L’AI, insomma, non è solo Terminator. È anche AI: Intelligenza Artificiale, L’uomo bicentenario, cioè il sogno segreto di avere le emozioni e la ricerca dell’identità. Che ci rubi o no il lavoro, forse l’AI può toglierci una parte di lavoro e darci la possibilità di sviluppare alte capacità e di andare oltre i nostri limiti. Se fosse come nel film di Spielberg, AI: Intelligenza Artificiale, la macchina potrebbe essere migliore dell’uomo perché sviluppa sentimenti che l’uomo non ha più. Ci sono cose molto utili che l’AI può fare. Chi si occupa di problemi apprendimento dei bambini ha scoperto che Chat GPT può essere usata per creare una versione semplificata di un testo e sta aiutando i bambini ad essere più autonomi. L’altro lato della medaglia è che può sostituirsi nello scrivere testi e componimenti a chi problemi di apprendimento non ne ha ma non ha voglia di scrivere. «Mettiamo che io usi Chat GPT per ingannare il professore» si chiede Massimo Chiriatti, Tecnologo e Dirigente informatico, Chief Technology & Innovation Officer di Lenovo Italia. «Ho un esercizio e non lo so fare, così chiedo a Chat GPT di fare un esercizio per me. Ma si può usare anche in modo diverso: alcuni studenti si fanno interrogare da Chat GPT, si preparano meglio grazie alle domande che fa Chat GPT e imparano di più». «La scienza è neutra, la tecnologia non è né positiva né negativa e neanche neutra» conclude. «Dipende dai valori con cui l’abbiamo disegnata, dipende dai valori con cui la usiamo».

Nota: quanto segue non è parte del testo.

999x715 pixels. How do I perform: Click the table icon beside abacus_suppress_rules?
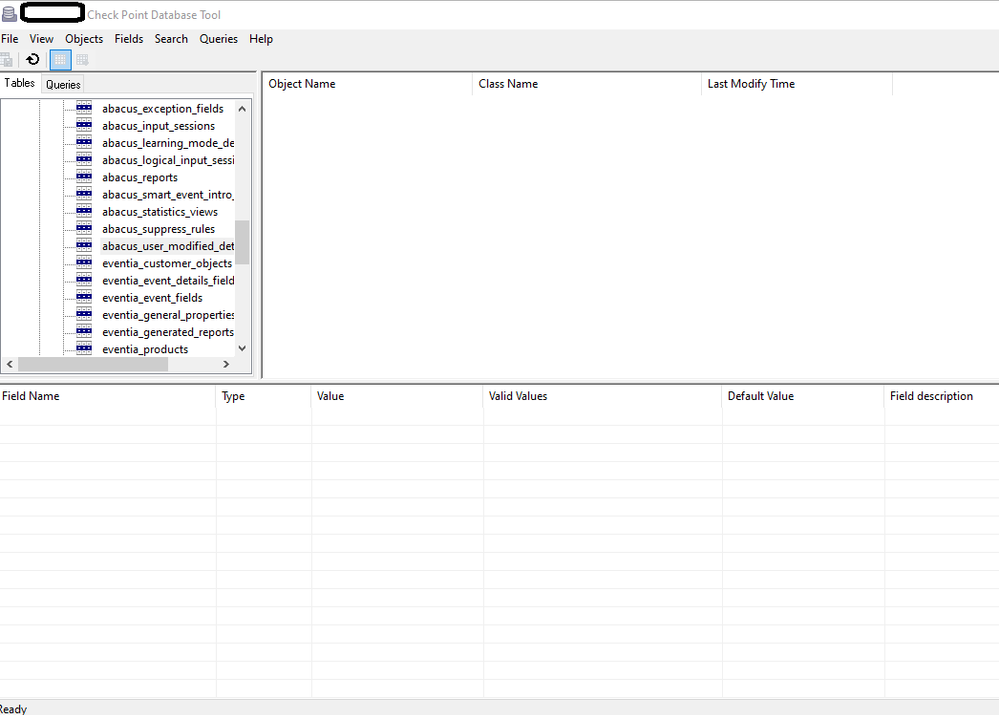tap(84, 229)
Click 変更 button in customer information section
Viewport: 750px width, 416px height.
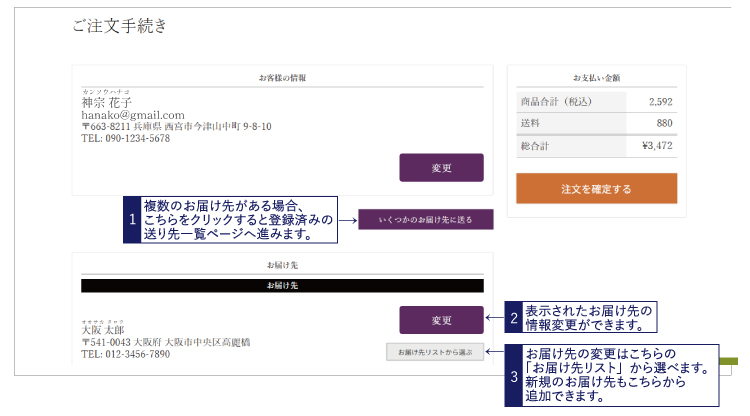coord(441,168)
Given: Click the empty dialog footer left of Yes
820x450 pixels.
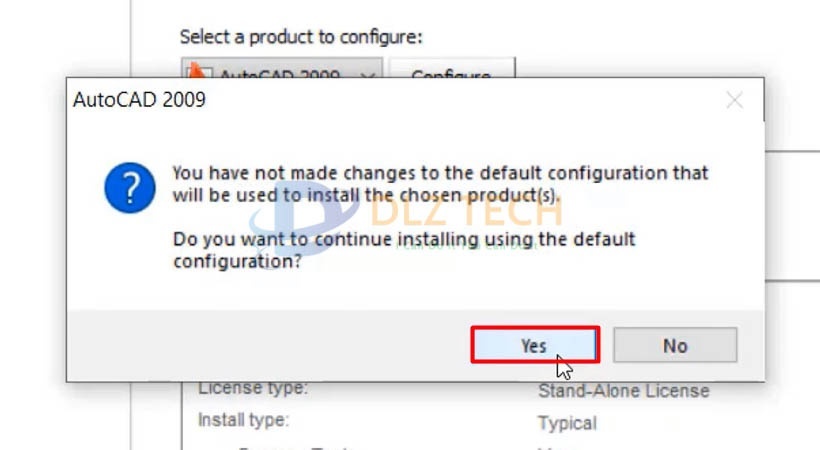Looking at the screenshot, I should pos(270,345).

Posti di lavoro: servirà una redistribuzione delle risorse

Ci saranno lavori che spariranno, questo è certo. E i primi a farlo saranno quelli tecnici, quelli dei programmatori. Forse ne nasceranno altri. Ma, attenzione, il sistema non si autoregolerà da solo. «È vero che si creeranno nuove opportunità di lavoro» è l’importante riflessione di Luca Tamburrano. «Ma non basterà per bilanciare, per avere altre risorse, per alimentare il benessere. Il mondo aziendale per produrre quello di cui l’uomo ha bisogno deve avere disponibilità di certe risorse e un certo sforzo umano. Adesso può utilizzare molto meno capitale umano. Ma le persone che vengono lasciate fuori devono essere compensate. Questo plusvalore per le aziende dovrà essere in qualche modo redistribuite». «Non è un concetto socialista» continua Tamburrano con un sorriso. «L’ho chiesto a Chat GPT: mi ha risposto che non è vero. In altre ideologie si parla di redistribuzione. Ci stanno dicendo che domani cambieremo tutti lavoro. È vero che ci sarà perdita di lavoro più di quanto ne potremo creare. Allora ci vorrà un supporto, che deve arrivare dalla politica, che lo dovrà riportare alle aziende. Che dovranno fare questa redistribuzione».